Crimes contra a mulher são notoriamente punidos de uma maneira branda no Brasil, como o caso do estuprador em série que já estava condenado a 26 anos de prisão por seus crimes e que, depois de ter recebido progressão de pena, tentou estuprar duas outras mulheres, uma das quais o denunciou, mas, ainda assim, mesmo condenado a mais uma pena pela tentativa não consumada, ainda continuou em regime aberto
A punibilidade varia grandemente conforme a cor da pele, a classe social, a afiliação política, a religião (ou falta de), o sexo e outros diversos fatores. Paulo Maluf, por exemplo, envolvido em escândalos de corrupção desde os anos 1970, segue solto, tendo apenas sofrido, recentemente, um breve encarceramento. Enquanto isso, você sabe de certos políticos de certo partido que, tão logo foram pilhados em esquemas de corrupção que pareciam amadores, foram condenados e se encontram encarcerados.
No Brasil, uma situação semelhante ainda pode se tornar pior do que meramente a prisão (e o trauma que envolve), porque praticamente qualquer coisa que você diga a uma “otoridade” e não seja um “sim sinhô” pode ser interpretada como um crime de “desacato à autoridade”. Isso quer dizer que, ao tentar evitar a sua prisão por motivo injusto você pode ser preso por efetivamente cometer um crime que decorre exclusivamente da injustiça anterior que se cometia contra você.
O que quero dizer com tudo isso é que não apenas existe uma convenção em relação ao que é crime, mas que, também, existe uma arbitrariedade em relação aos critérios de punição, que descende, em grande parte, da tese do “livre convencimento” do juiz, mas, também, dos preconceitos e relações de poder existentes na sociedade.
Portanto; embora certas pessoas realmente cometam crimes porque têm má índole e gostam de se aproveitar das “oportunidades” oferecidas pelo descuido, pela vulnerabilidade ou pela inocência alheia; um número imenso de pessoas são atiradas no mesmo balaio desses aproveitadores por culpa das injustiças da sociedade.

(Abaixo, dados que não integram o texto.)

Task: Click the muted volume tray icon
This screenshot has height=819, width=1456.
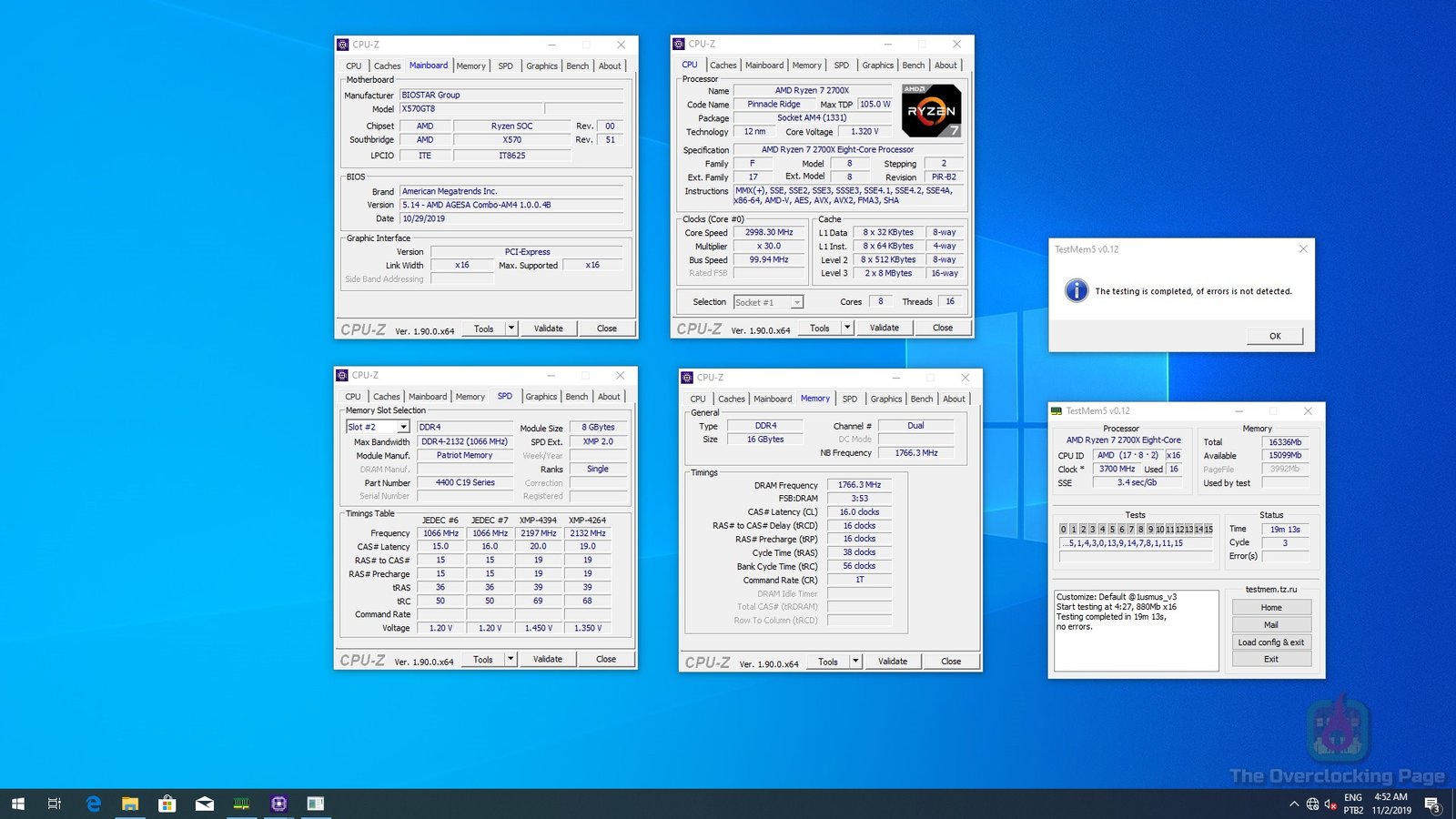Action: [1330, 804]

Exatamente por isso é primordial respeitar os direitos humanos de todos os acusados de crime, preservando-lhes a integridade física, a dignidade moral e o direito à ampla defesa e, caso violados, o direito à indenização por maus tratos sob a custódia do estado. Não se trata aqui de “defender bandido”, mas de reconhecer que, em uma sociedade injusta, é extremamente fácil que uma pessoa “de bem” como você vá parar detrás das grades pelos motivos mais aleatórios.
Tratar os suspeitos com respeito não prejudica em nada a apuração dos crimes. O que dificulta solucionar os crimes é a extrema alergia que a polícia e a justiça têm de botar a mão em quem tem dinheiro. Como o “João de Deus”, tarado safado e charlatão, que, em vez de investigado pelas denúncias que se acumulavam, recebia a visita de membros do Supremo Tribunal Federal. Como você acha que a polícia de Abadiânia, cidade que dependia economicamente da “atividade” de João de Deus, reagia a qualquer mulher que o denunciasse? Ainda mais considerando as amizades poderosas que ele tinha?

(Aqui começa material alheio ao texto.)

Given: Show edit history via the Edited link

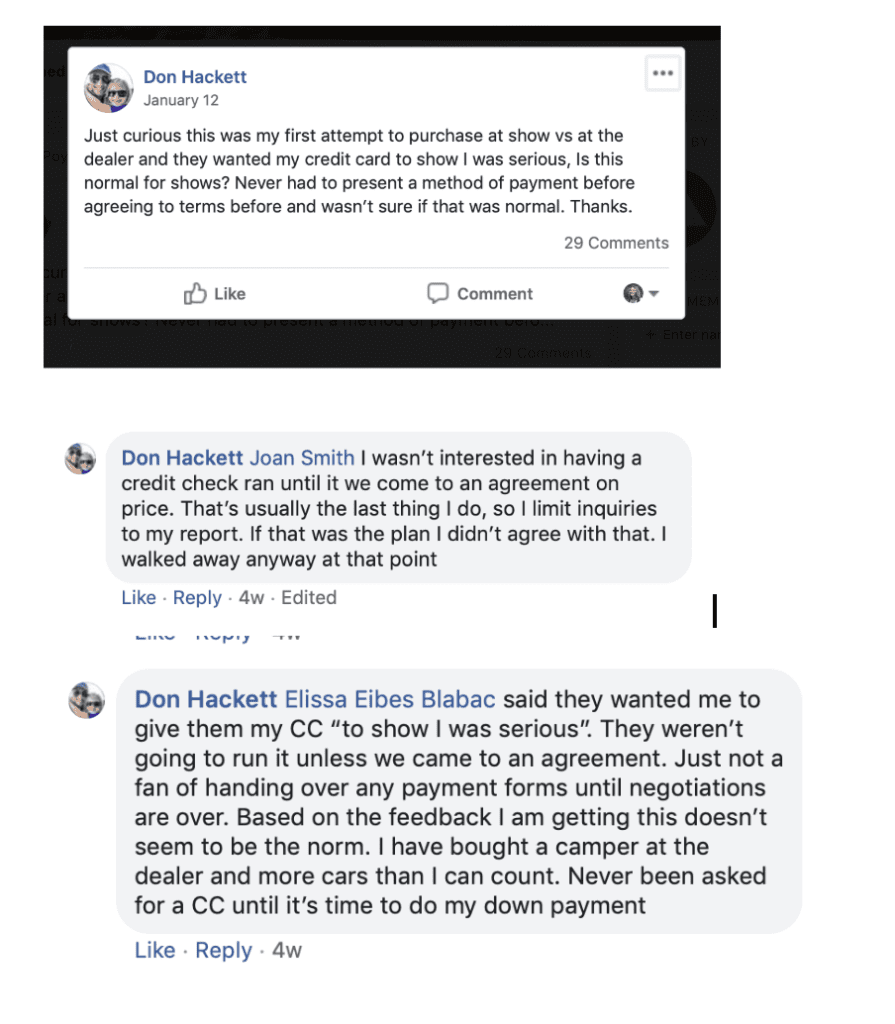Looking at the screenshot, I should [x=308, y=598].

Embora eu não acredite que “bandido (sic) é vítima da sociedade”, a partir do momento em que uma pessoa é acusada de um crime, são tantas as violações de seus direitos básicos que ela se torna vítima, muitas vezes, de violências maiores do que as que cometeu. Às vezes por um celular se destrói uma vida, por vinte reais se quebra um osso, por uma colisão no trânsito se sofre um tiro que causa paraplegia. Isso quer dizer que nossa sociedade, ao agir assim, regride a um estágio civilizatório anterior ao da “lei de talião”, consagrada pelo Código de Hamurábi (1772 A.C.). Considerado um sistema bárbaro de justiça, a lei de talião determinava “olho por olho, dente por dente”. Nada ali diz que se deve tirar uma vida por causa de um bem de uso, que se deve arrancar um olho por causa uma briga de trânsito ou que se deve quebrar um dente por causa de uma suspeita.
O indivíduo que é “contra direitos humanos” é um bárbaro indigno da civilização em que vive.